Task brief | Would you repeat every line of the data exactly?

Task inputs |
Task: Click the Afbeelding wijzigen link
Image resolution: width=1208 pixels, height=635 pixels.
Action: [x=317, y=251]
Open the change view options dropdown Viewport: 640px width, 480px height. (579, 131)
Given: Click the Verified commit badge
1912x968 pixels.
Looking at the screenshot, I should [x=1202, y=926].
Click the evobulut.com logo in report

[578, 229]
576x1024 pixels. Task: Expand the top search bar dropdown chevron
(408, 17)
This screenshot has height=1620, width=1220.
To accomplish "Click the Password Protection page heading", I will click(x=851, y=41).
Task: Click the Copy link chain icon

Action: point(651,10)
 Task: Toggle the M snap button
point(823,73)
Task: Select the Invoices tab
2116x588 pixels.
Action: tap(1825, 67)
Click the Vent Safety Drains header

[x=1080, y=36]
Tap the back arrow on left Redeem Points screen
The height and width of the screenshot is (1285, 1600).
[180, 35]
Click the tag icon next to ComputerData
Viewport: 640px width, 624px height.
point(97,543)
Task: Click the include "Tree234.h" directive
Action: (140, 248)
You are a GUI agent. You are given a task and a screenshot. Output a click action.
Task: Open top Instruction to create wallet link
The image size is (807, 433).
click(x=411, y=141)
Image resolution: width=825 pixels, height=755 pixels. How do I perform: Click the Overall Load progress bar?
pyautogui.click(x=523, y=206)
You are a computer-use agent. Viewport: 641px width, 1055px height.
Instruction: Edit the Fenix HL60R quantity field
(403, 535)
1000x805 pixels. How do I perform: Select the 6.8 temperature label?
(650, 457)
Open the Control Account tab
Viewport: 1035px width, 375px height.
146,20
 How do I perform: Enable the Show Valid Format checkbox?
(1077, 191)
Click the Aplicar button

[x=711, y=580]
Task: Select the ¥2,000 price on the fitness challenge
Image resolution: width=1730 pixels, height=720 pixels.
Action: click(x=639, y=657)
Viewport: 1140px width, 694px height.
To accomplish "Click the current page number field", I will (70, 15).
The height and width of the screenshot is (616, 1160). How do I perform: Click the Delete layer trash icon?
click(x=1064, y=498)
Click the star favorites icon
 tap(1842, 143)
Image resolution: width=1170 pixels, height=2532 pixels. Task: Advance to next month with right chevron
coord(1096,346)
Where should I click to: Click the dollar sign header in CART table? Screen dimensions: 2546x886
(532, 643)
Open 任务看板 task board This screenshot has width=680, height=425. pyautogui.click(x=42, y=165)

Answer space |
Task: Click the Afbeelding wijzigen link
Image resolution: width=1208 pixels, height=635 pixels.
Action: [x=317, y=251]
Open the change view options dropdown Viewport: 640px width, 480px height. (579, 131)
Given: Click the Verified commit badge
1912x968 pixels.
Looking at the screenshot, I should [x=1202, y=926].
Click the evobulut.com logo in report

[578, 229]
576x1024 pixels. Task: Expand the top search bar dropdown chevron
(408, 17)
This screenshot has height=1620, width=1220.
To accomplish "Click the Password Protection page heading", I will click(x=851, y=41).
Task: Click the Copy link chain icon

Action: point(651,10)
 Task: Toggle the M snap button
point(823,73)
Task: Select the Invoices tab
2116x588 pixels.
Action: tap(1825, 67)
Click the Vent Safety Drains header

[x=1080, y=36]
Tap the back arrow on left Redeem Points screen
The height and width of the screenshot is (1285, 1600).
[180, 35]
Click the tag icon next to ComputerData
Viewport: 640px width, 624px height.
point(97,543)
Task: Click the include "Tree234.h" directive
Action: (140, 248)
You are a GUI agent. You are given a task and a screenshot. Output a click action.
Task: Open top Instruction to create wallet link
The image size is (807, 433).
click(x=411, y=141)
Image resolution: width=825 pixels, height=755 pixels. How do I perform: Click the Overall Load progress bar?
pyautogui.click(x=523, y=206)
You are a computer-use agent. Viewport: 641px width, 1055px height.
Instruction: Edit the Fenix HL60R quantity field
(403, 535)
1000x805 pixels. How do I perform: Select the 6.8 temperature label?
(650, 457)
Open the Control Account tab
Viewport: 1035px width, 375px height.
146,20
 How do I perform: Enable the Show Valid Format checkbox?
(1077, 191)
Click the Aplicar button

[x=711, y=580]
Task: Select the ¥2,000 price on the fitness challenge
Image resolution: width=1730 pixels, height=720 pixels.
Action: click(x=639, y=657)
Viewport: 1140px width, 694px height.
To accomplish "Click the current page number field", I will (70, 15).
The height and width of the screenshot is (616, 1160). How do I perform: Click the Delete layer trash icon?
click(x=1064, y=498)
Click the star favorites icon
 tap(1842, 143)
Image resolution: width=1170 pixels, height=2532 pixels. Task: Advance to next month with right chevron
coord(1096,346)
Where should I click to: Click the dollar sign header in CART table? Screen dimensions: 2546x886
(532, 643)
Open 任务看板 task board This screenshot has width=680, height=425. pyautogui.click(x=42, y=165)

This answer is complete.